Os senhores da politica e do poder são agora gente urbana, que pouca ou nenhuma sensibilidade e afinidade têm, no que respeita a essas populações do campo minifundiário. Por isso não se lembram dos incêndios quando é preciso tomar medidas de precaução. Preferem remediar, porque prevenir não lhes vem à cabeça, pois são meninos da cidade.
O problema é que remedeiam mal. Com o flagelo dos incêndios a ser uma constante de todos os anos, não há corpos de bombeiros profissionalizados e treinados especificamente para este tipo de catástrofes. Continua a construir-se a luta contra os fogos na base dos voluntários, que são os grandes heróis, gente da classe pobre urbana a ajudar os pobres do campo. E não há meios suficientes, por muito que se diga o contrário, os meios nunca são suficientes, (apesar dos Srs. Codis dizerem sempre o contrário).
Há também sem duvida alguma aqui, um problema de gestão das florestas e dos matos, de ordenamento do território. Mas ninguém ouve falar da responsabilidade politica dos ministros da agricultura e do ordenamento do território e do ambiente, mas também pudera, eles são meninos da cidade, porque se haviam de preocupar com os meninos do campo??
É que eles andam sempre escondidos ou entretidos com outras coisas, enquanto a pequena economia rural arde. Só se pensa na administração interna. É, uma vez mais, a resposta a tomar a primazia em relação à prevenção. Ou seja, mais um exemplo de opções politicas do avesso.

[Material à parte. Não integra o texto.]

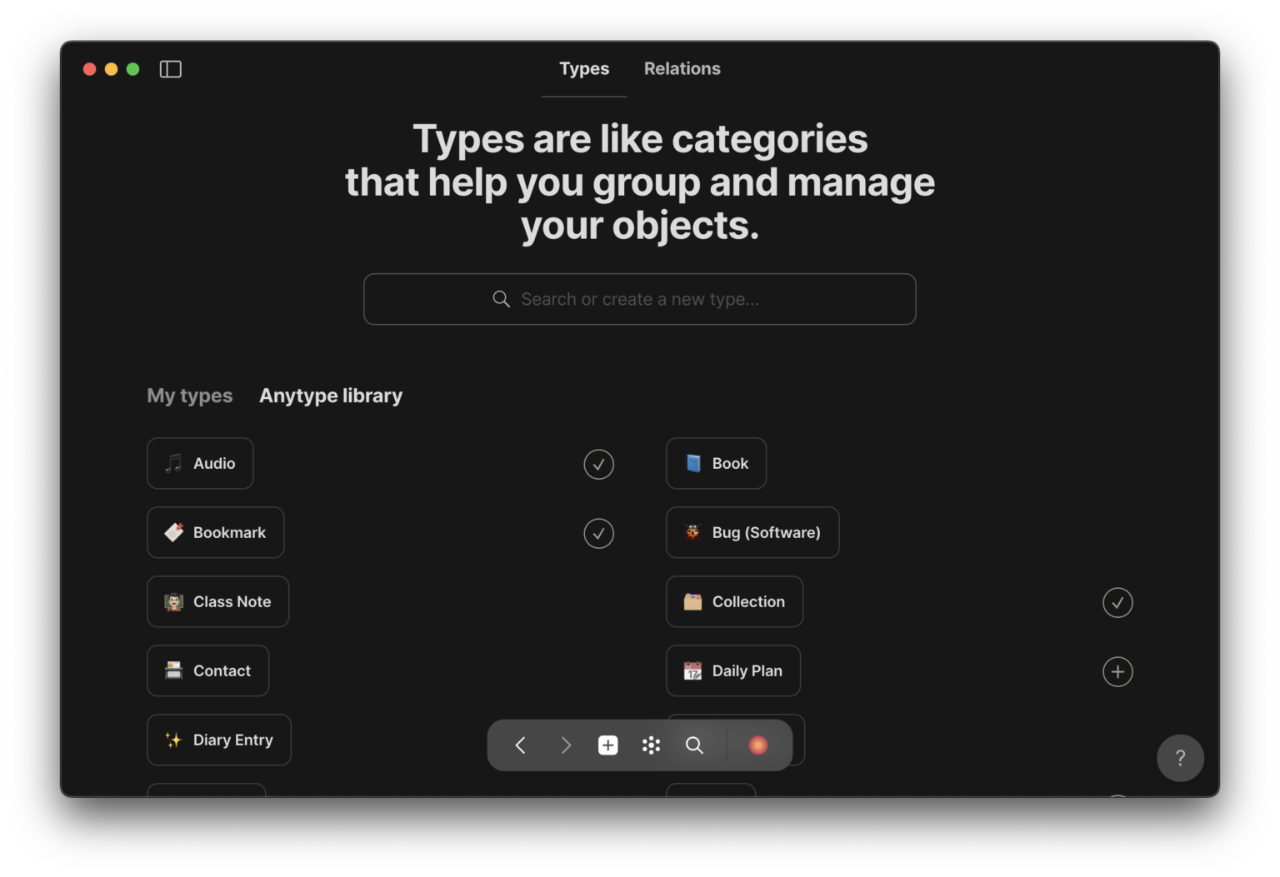The width and height of the screenshot is (1280, 877).
Task: Uncheck the checkmark next to Audio
Action: click(598, 464)
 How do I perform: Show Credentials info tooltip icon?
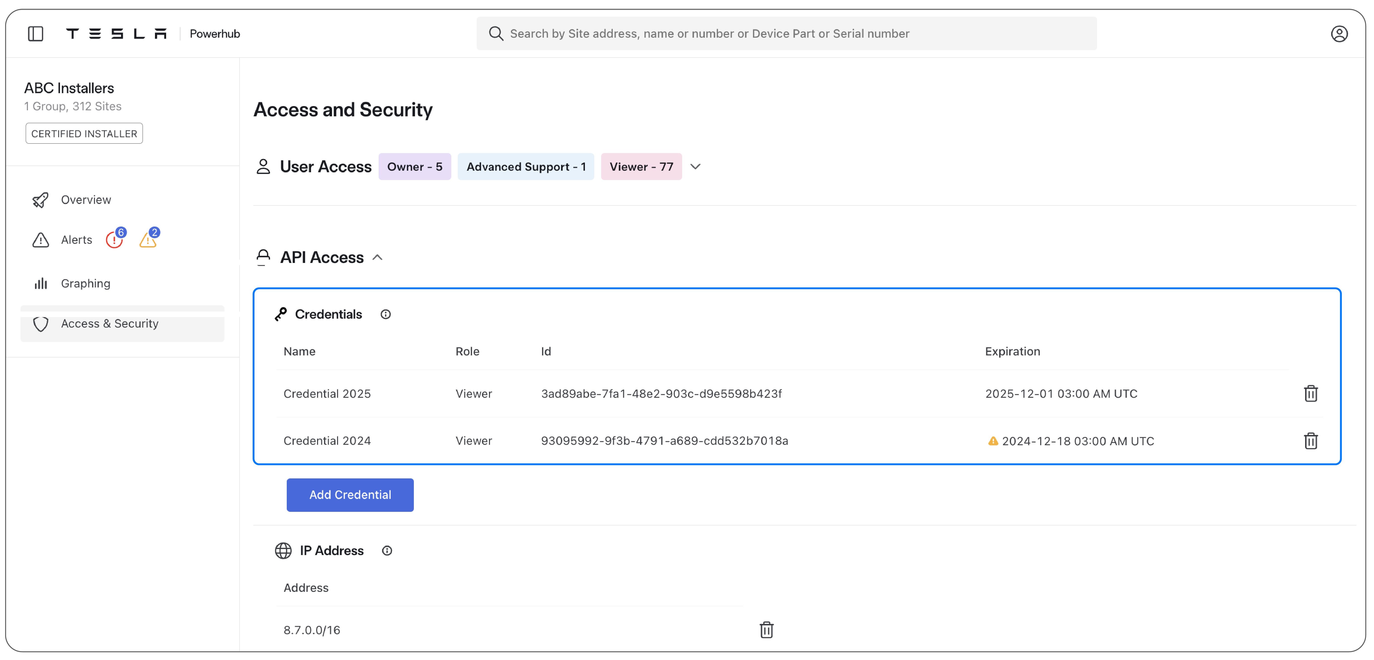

Este ano perdemos oito camaradas em combate, mas eu hoje não venho para aqui lamentar a morte dos bombeiros. É claro que lamento, e muito, mas não acho que os meus lamentos cheguem a algum lado. Por isso, venho antes revoltar-me contra a morte dos bombeiros. Venho indignar-me com a dependência que temos em relação a uma das opções de vida mais nobres que conheço, a de ser bombeiro voluntário.
Sou voluntário, mas sou contra o voluntariado. Acho a decisão de ser voluntário de uma nobreza imensa, mas como disse sou contra o voluntariado. Especialmente, sou contra instituições viverem e dependerem do voluntariado. Ajuda humanitária, bombeiros, apoio social e causas idênticas mereciam ser profissionalizadas, e essencialmente mereciam, salários à altura da nobreza das causas. As causas não perderiam notabilidade se fossem devidamente pagas. Os bombeiros ou quaisquer outros voluntários não perderiam qualidades se fossem assalariados, bem assalariados. Antes pelo contrario, ganhariam qualidade. Teriam mais meios e condições para exercerem as suas funções e seriam merecidamente retribuídos por elas. (Basta o exemplo dos bombeiros americanos).
E nós, simples mortais, não dependeríamos de vidas oferecidas a governos que se demitem das funções humanitárias mais valiosas que existem. Não teríamos um Presidente da Republica que de vez em quando aparece a dizer umas palavrinhas simpáticas aos familiares e amigos dos bombeiros que arderam para salvar as nossas florestas e o nosso povo.
Teríamos sim, um Presidente da Republica e um governo verdadeiramente envolvidos no combate aos fogos, (pois essa é a sua obrigação) porque este seria da sua inteira responsabilidade. E teríamos um governo, que investiria na prevenção dos fogos, em vez de servir interesses de terceiros ao deixar arder florestas inteiras, seria um governo que forneceria meios técnicos e humanos às corporações de bombeiros, em vez de estas serem inteiramente dependentes de peditórios e caridade alheia, teríamos os homens e mulheres que dão a vida para apagarem fogos merecidamente retribuídas pela luta incansável que travam.


E estas mortes, apesar de não deixarem de ser profundamente penosas e injustas, seriam em menos quantidade, e talvez um pouco menos revoltantes...

Por isso mesmo vos digo:

Tenho a obrigação de ficar calado, mas enquanto tiver voz, não me calarei.